O heavens and earth-forests and barn-yards! what a difference with a distinction between a GOLDEN EAGLE

and a GREEN Goose! There, all neck and bottom, splayedfooted, and hissing in miserable imitation of a serpent, lolling from side to side, up and down like an ill-trimmed punt, the downy gosling waddles through the green mire, and, imagining that King George the Fourth is meditating mischief against him, cackles angrily as he plunges into the pond. No swan that "on still St. Mary's lake floats double, swan and shadow," so proud as he! He prides himself on being a gander, and never forgets the lesson instilled into him by his parents soon as he chipt the shell in the nest among the nettles, that his ancestors saved the Roman Capitol. In process of time, in company with swine, he grazes on the common, and insults the Egyptians in their roving camp. Then comes the season of plucking—and this very pen bears testimony to his tortures. Out into the houseless winter is he driven-and, if he escapes being frozen into a lump of fat ice, he is crammed till his liver swells into a four-pounder—his cerebellum is cut by the cruel knife of a phrenological cook, and his remains buried with a cerement of apple sauce in the paunches of apoplectic aldermen, eating against each other at a civic feast! Such are a few hints for "Some Passages in the Life of a Green Goose," written by himself-in foolscap octavo-published by Hunt and Clarke, Cockaigne, and sold by all booksellers in town and country.

O beautiful and beloved Highland parish! in what district of the West I shall not say-for the wild passions of my youth, so charged with bliss and bale, have rendered thy name a sound that my soul hears at all times, even when silent and unpronounced-O beautiful and beloved Highland parish in whose dashing glens my beating heart first felt the awe of solitude, and learned to commune (alas! to what purpose?) with the tumult of its own thoughts! The circuit of thy skies, when they were blue, "so darkly, deeply, beautifully blue," was indeed a glorious arena spread over the mountain-tops for the combats of the great birds of prey! One wild cry or an. other was in the lift,-of the hawk, or the glead, or the raven, or the eagle, or when those fiends slept, of the peaceful heron, and sea-bird by wandering boys pursued

in its easy flight, till the snow-white child of ocean wavered away far inland, as if in search of a steadfast happiness unknown on the restless waves! Seldom did the eagle stoop to the challenge of the inferior fowl; but when he did, it was like a mailed knight, treading down unknown men in battle. The hawks, and the gleads, and the ravens, and the carrion-crows, and the hooded-crows, and the rooks, and the magpies, and all the rest of the rural militia, forgetting their own feuds, sometimes came sallying from all quarters, with even a few facetious jackdaws from the old castle, to show fight with the monarch of the air. Amidst all that multitude of wings winnowing the wind, was heard the sough and the whizz of those mighty vans, as the royal bird, himself an army, performed his majestic evolutions with all the calm confidence of a master in the art of aerial war, now soaring half-athousand feet perpendicularly, and now suddenly plumbdown into the rear of the croaking, cawing, and chattering battalions, cutting off their retreat to the earth. Then the rout became general, the wounded and missing, however, far outnumbering the dead. Keeping possession of the field of battle, hung the eagle for a short while motionless-till with one fierce yell of triumph, he seemed to seek the sun, and disappear like a speck in the light, surveying half of Scotland at a glance, and a thousand of her isles.

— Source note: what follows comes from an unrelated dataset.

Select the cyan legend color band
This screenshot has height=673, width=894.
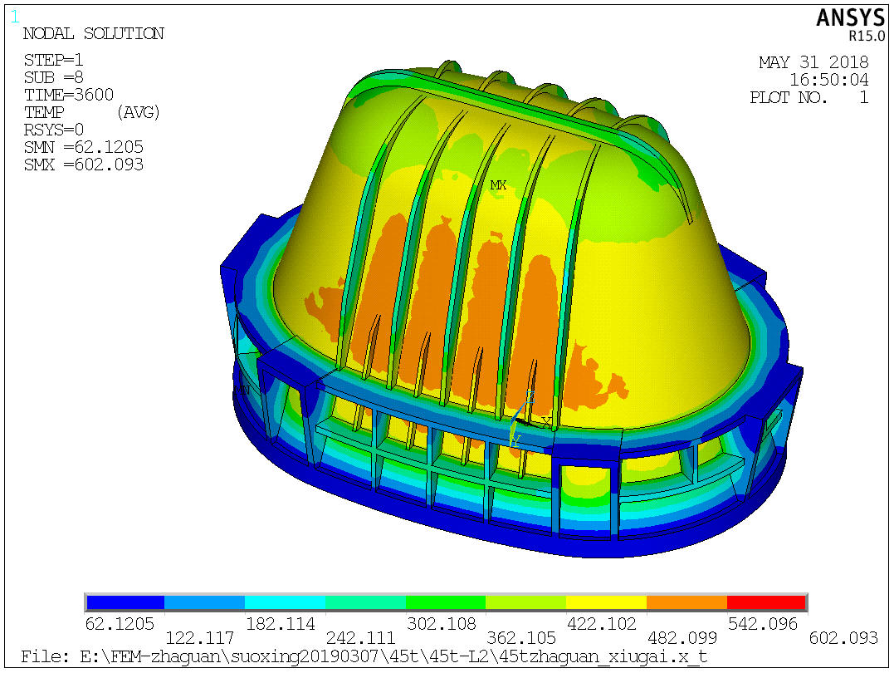(285, 602)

Some people have a trick of describing incidents as having happened within their own observation, when, in fact, they were at the time lying asleep in bed, and disturbing the whole house with the snore of their dormitory. Such is too often the character of the eye-witnesses of the present age. Now, I would not claim personal acquaintance with an incident I had not seen-no, not for fifty guineas per sheet; and, therefore, I warn the reader not to believe the following little story about an eagle and child (by the way, that is the Derby crest, and a favourite sign of inns in the north of England,) on the alleged authority of the writer of this article. "I tell the tale as 'twas told to me," by the schoolmaster of the parish alluded to above, and if the incident never occurred, then must he have been one of the greatest and most gratuitous

of liars that ever taught the young idea how to shoot. For my single self, I am by nature credulous. Many extraordinary things happen in this life, and though "seeing is believing," so likewise " believing is seeing," as every one must allow who reads the following pages of this Magazine.

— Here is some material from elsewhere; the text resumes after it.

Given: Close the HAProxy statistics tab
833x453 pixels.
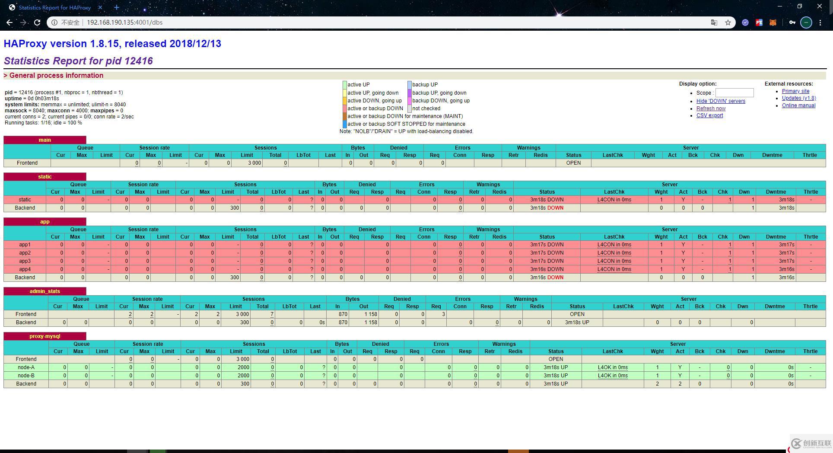Looking at the screenshot, I should coord(101,8).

Almost all the people in the parish were leading in their meadow-hay (there were not in all its ten miles square twenty acres of rye-grass) on the same day of midsum mer, so drying was the sunshine and the wind, and huge heaped-up wains, that almost hid from view the horses that drew them along the sward, beginning to get green with second growth, were moving in all directions towards the snug farm-yards. Never had the parish seemed before so populous. Jocund was the balmy air with laughter, whistle, and song. But the tree-gnomons threw the shadow of "one o'clock" on the green dial-face of the earth-the horses were unyoked, and took instantly to grazing-groups of men, women, lads, lasses, and children, collected under grove, and bush, and hedgerowgraces were pronounced, some of them rather too tedious in presence of the mantling milk-cans, bullion-bars of butter, and crackling cakes; and the great Being who gave them that day their daily bread, looked down from his eternal throne, well-pleased with the piety of his thankful creatures.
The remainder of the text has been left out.